> _TÂCHE A_
Selon le passage extrait, combien de textes hagiographiques l'ouvrage réunit-il, et qui concernent-ils ?

> _PASSAGE EXTRAIT_
'''

Cet ouvrage réunit les traductions anglaises et les commentaires de dix textes hagiographiques du haut Moyen Âge italien, concernant neuf saints et l’archange Michel. Après une introduction générale (13 pages) suivent les textes (de 5 à 24 pages), chacun précédé de son introduction et commentaire (de 6 à 15 pages; l’introduction de la »Passion« d’Apollinaire de Ravenne est la plus longue, à cause de la complexe discussion des hypothèses de datation), 30 pages de sources et de bibliographie et un index.

Trois textes bénéficient d’éditions critiques récentes, dont deux dues à Nicholas Everett lui-même, la »Vie« de Sirus de Pavie (2002) et la »Passion« de Cetheus de Pescara (2015). Pour les autres, l’auteur utilise les »Acta Sanctorum« (4), les »Monumenta Germaniae Historica« (2) et l’»Italia Sacra« (1). Pour l’»Apparition« de Michel au Monte Gargano, il aurait pu utiliser l’édition plus récente donnée dans: Pierre Bouet, Giorgio Otranto, André Vauchez (dir.), »Culte et pèlerinages à saint Michel en Occident«, Rome 2003 (qui figure dans la bibliographie), p. 1–4, accompagnée d’une traduction française, due à François Bougard, p. 7–10.

'''

> _TÂCHE B_
Comptez les lignes du listing qui contiennent la chaîne "window". Indiquez seulement le nombre.

> _Extrait du jeu de données_
'''

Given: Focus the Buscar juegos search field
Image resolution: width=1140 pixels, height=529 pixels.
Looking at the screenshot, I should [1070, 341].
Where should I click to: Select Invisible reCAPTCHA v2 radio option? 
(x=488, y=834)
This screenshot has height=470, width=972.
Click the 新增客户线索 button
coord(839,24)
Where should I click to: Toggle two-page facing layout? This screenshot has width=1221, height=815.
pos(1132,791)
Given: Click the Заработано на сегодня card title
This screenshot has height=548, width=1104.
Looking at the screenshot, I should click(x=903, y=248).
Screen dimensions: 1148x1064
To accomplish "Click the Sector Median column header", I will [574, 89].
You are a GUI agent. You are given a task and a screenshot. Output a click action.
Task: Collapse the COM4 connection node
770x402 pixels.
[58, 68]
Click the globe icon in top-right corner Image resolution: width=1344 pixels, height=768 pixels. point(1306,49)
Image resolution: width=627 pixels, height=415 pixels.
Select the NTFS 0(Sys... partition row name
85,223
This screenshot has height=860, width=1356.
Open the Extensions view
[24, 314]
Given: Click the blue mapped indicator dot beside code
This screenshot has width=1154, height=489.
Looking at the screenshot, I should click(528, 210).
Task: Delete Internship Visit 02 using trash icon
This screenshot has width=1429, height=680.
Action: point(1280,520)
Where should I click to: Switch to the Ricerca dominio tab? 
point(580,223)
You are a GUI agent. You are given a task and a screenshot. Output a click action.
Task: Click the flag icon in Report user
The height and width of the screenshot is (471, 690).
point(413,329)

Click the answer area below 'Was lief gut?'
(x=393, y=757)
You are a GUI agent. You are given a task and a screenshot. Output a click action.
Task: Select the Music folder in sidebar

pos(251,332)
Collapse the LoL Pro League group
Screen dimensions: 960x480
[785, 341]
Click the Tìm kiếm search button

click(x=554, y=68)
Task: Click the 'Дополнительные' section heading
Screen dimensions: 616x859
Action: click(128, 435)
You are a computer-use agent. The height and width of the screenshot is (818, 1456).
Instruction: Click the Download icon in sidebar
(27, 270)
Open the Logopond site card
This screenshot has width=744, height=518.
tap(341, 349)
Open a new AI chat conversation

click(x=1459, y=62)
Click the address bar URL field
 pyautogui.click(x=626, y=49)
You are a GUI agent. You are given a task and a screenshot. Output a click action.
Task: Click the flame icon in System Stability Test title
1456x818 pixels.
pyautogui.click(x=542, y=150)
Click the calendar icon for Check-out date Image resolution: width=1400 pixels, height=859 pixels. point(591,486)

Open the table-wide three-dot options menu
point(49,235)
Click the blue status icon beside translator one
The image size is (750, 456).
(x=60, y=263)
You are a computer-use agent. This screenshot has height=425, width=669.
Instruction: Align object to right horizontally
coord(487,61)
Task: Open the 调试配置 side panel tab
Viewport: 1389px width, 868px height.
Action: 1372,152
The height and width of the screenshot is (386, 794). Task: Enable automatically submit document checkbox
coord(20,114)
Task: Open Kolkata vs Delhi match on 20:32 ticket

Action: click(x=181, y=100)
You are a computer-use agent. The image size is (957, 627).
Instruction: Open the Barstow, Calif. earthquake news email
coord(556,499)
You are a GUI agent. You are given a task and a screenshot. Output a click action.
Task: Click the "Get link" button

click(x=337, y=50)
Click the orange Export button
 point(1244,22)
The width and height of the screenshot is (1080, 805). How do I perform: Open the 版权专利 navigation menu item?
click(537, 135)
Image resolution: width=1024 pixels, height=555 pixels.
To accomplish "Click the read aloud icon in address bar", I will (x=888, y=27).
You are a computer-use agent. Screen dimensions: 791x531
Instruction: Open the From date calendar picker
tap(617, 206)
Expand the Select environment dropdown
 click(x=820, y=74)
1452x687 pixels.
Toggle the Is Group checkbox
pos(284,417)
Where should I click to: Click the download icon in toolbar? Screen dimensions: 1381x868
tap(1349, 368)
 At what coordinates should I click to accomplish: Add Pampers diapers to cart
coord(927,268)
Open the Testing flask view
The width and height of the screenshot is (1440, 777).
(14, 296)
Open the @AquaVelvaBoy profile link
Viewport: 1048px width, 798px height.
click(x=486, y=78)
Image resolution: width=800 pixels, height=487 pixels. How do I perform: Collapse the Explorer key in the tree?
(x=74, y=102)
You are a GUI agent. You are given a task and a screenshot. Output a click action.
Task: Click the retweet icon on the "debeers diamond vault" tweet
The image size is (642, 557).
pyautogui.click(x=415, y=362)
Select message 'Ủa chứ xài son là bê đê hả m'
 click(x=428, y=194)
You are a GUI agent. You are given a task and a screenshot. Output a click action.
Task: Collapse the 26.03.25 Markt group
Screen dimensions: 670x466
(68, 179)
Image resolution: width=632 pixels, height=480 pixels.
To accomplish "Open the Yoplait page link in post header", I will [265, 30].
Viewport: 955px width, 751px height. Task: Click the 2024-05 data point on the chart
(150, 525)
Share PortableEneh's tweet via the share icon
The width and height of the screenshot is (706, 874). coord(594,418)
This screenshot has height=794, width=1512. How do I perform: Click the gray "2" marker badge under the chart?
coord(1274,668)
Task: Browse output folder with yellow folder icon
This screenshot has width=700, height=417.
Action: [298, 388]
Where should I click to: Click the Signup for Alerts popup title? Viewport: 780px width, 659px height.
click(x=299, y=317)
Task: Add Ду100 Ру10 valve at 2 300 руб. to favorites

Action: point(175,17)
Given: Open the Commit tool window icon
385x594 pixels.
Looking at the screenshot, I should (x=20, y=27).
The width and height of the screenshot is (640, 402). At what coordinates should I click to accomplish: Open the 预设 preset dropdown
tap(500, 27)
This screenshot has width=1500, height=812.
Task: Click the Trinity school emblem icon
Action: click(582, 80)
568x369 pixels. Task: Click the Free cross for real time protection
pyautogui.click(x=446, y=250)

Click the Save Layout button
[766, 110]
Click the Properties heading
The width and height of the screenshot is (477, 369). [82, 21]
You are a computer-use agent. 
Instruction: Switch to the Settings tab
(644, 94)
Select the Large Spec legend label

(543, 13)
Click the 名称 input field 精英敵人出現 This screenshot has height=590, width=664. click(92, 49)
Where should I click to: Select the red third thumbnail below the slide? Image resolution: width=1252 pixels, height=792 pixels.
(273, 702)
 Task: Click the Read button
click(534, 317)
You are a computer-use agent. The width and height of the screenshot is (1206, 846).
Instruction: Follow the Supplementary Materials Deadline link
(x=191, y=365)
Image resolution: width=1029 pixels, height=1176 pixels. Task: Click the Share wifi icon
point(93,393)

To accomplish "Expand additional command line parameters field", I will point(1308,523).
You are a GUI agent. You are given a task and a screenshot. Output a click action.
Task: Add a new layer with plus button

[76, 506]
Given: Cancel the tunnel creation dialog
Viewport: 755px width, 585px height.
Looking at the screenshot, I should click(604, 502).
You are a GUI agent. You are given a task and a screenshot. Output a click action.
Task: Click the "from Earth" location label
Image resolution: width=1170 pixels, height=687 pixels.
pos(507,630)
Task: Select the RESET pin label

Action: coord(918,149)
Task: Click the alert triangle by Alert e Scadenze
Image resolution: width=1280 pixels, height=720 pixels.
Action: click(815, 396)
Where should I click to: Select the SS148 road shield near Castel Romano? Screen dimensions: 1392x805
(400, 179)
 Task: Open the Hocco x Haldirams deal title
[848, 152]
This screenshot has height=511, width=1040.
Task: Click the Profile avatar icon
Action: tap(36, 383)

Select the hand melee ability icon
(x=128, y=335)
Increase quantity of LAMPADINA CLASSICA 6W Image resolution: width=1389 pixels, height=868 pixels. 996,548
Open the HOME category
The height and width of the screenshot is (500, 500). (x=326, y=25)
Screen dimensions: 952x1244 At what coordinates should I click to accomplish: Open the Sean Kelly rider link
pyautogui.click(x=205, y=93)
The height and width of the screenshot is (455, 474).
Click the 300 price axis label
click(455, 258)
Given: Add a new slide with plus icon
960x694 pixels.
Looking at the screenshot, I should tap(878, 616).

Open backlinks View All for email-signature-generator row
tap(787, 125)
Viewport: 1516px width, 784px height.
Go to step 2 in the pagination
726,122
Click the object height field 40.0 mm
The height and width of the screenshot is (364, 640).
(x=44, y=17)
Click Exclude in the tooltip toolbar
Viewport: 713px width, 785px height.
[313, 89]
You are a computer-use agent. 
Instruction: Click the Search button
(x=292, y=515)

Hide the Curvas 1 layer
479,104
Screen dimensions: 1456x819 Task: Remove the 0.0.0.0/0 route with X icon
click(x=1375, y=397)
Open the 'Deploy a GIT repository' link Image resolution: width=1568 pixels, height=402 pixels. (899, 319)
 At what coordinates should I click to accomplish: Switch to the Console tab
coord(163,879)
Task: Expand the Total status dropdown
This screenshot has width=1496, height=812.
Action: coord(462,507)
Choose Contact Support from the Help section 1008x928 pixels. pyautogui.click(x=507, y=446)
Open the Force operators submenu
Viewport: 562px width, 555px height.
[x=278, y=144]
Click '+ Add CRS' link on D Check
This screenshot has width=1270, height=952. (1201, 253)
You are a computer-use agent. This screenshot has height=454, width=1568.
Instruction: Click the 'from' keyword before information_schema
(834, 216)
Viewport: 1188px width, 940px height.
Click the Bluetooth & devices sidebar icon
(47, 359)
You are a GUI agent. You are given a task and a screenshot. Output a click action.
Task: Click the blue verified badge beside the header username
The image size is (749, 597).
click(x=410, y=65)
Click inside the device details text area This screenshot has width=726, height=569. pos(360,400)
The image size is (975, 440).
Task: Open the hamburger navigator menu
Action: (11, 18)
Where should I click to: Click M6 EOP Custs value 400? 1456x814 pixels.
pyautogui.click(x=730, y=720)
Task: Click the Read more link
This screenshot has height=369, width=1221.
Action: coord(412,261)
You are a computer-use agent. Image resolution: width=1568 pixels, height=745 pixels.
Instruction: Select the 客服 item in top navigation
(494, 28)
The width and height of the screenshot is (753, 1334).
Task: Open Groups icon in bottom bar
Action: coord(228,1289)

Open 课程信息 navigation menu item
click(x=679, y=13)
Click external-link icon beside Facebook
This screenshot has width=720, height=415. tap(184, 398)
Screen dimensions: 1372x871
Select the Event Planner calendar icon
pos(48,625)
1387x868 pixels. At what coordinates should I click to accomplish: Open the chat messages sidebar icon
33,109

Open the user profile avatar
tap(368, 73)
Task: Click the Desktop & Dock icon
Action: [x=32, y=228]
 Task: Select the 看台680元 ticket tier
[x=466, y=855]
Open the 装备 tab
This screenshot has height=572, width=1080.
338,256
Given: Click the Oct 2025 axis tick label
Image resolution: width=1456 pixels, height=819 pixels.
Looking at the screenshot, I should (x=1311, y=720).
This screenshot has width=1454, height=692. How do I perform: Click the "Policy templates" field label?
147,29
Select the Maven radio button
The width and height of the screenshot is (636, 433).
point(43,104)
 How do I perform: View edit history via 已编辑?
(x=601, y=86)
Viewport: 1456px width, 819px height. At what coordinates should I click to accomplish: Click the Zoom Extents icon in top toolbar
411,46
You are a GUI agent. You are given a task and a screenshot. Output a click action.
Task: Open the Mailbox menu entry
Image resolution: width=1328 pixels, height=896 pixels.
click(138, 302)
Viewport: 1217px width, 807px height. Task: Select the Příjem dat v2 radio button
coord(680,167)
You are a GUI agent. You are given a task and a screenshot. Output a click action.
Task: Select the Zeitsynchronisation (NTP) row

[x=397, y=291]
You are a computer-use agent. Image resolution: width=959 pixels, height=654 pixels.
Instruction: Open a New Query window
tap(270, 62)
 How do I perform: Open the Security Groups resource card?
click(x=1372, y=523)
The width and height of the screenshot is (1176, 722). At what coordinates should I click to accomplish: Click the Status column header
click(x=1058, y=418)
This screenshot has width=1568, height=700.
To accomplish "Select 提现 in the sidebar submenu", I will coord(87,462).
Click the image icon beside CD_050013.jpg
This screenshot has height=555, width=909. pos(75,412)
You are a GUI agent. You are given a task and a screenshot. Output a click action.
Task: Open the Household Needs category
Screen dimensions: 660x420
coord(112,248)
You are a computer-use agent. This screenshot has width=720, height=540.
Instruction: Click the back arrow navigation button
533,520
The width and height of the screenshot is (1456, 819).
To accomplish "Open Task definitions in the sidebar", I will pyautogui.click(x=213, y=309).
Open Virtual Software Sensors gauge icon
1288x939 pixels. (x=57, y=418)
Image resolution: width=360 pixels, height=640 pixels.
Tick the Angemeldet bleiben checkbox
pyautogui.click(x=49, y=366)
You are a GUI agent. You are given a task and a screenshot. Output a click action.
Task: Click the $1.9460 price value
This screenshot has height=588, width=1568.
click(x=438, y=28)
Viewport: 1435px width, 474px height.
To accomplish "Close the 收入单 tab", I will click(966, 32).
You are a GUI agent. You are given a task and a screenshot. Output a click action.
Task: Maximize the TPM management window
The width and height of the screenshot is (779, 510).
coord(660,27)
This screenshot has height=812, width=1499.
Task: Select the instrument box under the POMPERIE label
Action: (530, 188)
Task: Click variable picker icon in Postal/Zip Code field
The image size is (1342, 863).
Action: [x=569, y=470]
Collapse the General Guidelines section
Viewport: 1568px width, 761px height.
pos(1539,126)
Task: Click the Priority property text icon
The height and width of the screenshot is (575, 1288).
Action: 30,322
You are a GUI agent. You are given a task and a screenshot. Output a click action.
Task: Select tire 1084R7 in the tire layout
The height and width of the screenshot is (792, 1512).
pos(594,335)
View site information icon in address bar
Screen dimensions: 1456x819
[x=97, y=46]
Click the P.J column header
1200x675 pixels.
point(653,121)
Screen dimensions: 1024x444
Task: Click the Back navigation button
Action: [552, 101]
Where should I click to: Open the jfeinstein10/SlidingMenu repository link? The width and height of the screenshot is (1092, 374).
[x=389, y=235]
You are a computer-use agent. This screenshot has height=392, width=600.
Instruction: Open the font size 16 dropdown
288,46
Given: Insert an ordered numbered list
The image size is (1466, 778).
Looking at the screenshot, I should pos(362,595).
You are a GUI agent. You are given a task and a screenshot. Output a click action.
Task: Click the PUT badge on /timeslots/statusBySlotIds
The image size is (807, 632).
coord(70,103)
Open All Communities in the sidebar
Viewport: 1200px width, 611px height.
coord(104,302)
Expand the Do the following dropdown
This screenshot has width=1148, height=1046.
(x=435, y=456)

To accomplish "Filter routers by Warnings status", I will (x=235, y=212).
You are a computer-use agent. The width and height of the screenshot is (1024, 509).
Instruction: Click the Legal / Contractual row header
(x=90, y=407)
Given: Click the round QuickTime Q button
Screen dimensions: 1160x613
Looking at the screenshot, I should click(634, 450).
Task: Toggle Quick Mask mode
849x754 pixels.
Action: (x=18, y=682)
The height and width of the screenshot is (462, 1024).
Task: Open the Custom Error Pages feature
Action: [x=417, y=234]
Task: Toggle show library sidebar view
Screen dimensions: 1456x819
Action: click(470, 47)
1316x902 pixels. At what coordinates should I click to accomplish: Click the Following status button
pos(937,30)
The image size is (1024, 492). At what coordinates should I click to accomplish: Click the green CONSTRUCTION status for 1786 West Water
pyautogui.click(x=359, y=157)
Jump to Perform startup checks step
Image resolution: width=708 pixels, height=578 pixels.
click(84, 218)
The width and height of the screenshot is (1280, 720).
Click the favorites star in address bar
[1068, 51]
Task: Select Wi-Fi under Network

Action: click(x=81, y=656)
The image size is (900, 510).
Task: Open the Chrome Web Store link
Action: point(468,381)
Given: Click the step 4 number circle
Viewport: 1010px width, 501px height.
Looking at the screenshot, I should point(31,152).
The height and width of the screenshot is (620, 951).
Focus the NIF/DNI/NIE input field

'''

> _RÉPONSE A_
Dix textes hagiographiques, concernant neuf saints et l'archange Michel.

> _RÉPONSE B_
3